The police stormed a radio station in Ada in the Greater Accra region of Ghana on August 2, 2018 in search of a radio presenter who had made accountability demands of the chiefs of the traditional area.
The presenter, Joseph Korletey Korley, popularly known as DJ Koxterio, raised questions about the lack of accountability from the chiefs regarding proceeds from fundraising activities during the annual traditional festival dubbed: Asafotufiami.
“I had conversation with a friend who tells me he would not contribute any funds to support the Asafotufiami festival since monies meant for the celebration always end up in the pockets of two or three individuals,” the presenter reportedly said.
Following this remark, three riffle-wielding men in uniform and two officers from the Criminal Investigations Department (CID) of the Ghana Police burst into the station to arrest the presenter. The deputy station coordinator, Noah Dameh, however reportedly intervened to stop the officers from taking Korley away, promising to personally ensure he reports to the station later.
No charges were brought against the radio presenter when he later reported to the police in the company of Mr. Dameh.
In a separate incident involving the security services, a team of police and military officers wielding canes stormed the venue of a press conference called by a youth group, sending the fear-stricken gathering, including journalists, fleeing in different directions. The youth in the Upper East regional capital, Bolgatanga, had called the press to indicate their support for the removal of the Regional Minister, Rockson Bukari, in a recent ministerial reshuffle.
Whilst some bolted into a nearby yard of the Barclays Bank and joined an ATM queue (without any ATM cards on them), others took shelter inside nearby shops and pretended to be shopping. Fortunately no injuries were recorded.

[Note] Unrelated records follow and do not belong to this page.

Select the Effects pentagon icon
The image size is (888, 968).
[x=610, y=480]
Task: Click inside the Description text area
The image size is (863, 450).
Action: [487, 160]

Information indicated the security agencies took that measure to avert the group’s possible clash with another group (loyal to the reshuffled minister) that was massing up nearby.
The MFWA acknowledges the need to avert a violent clash between the two youth groups in Bolgatanga. We, however, condemn the security forces’ use of brazen and unwarranted force to disperse the assembly which included journalists who had nothing to do with the conflict.
We also condemn the invasion of Radio Ada by security forces and the attempted arrest of the radio presenter.
The above incidents both pose potential threats to Freedom of Expression and press freedom.
The Foundation further calls on the security leadership, especially the police, to abide by their recently stated commitment to sustaining dialogue and cooperation and promote the safety of journalists’ situation in the country.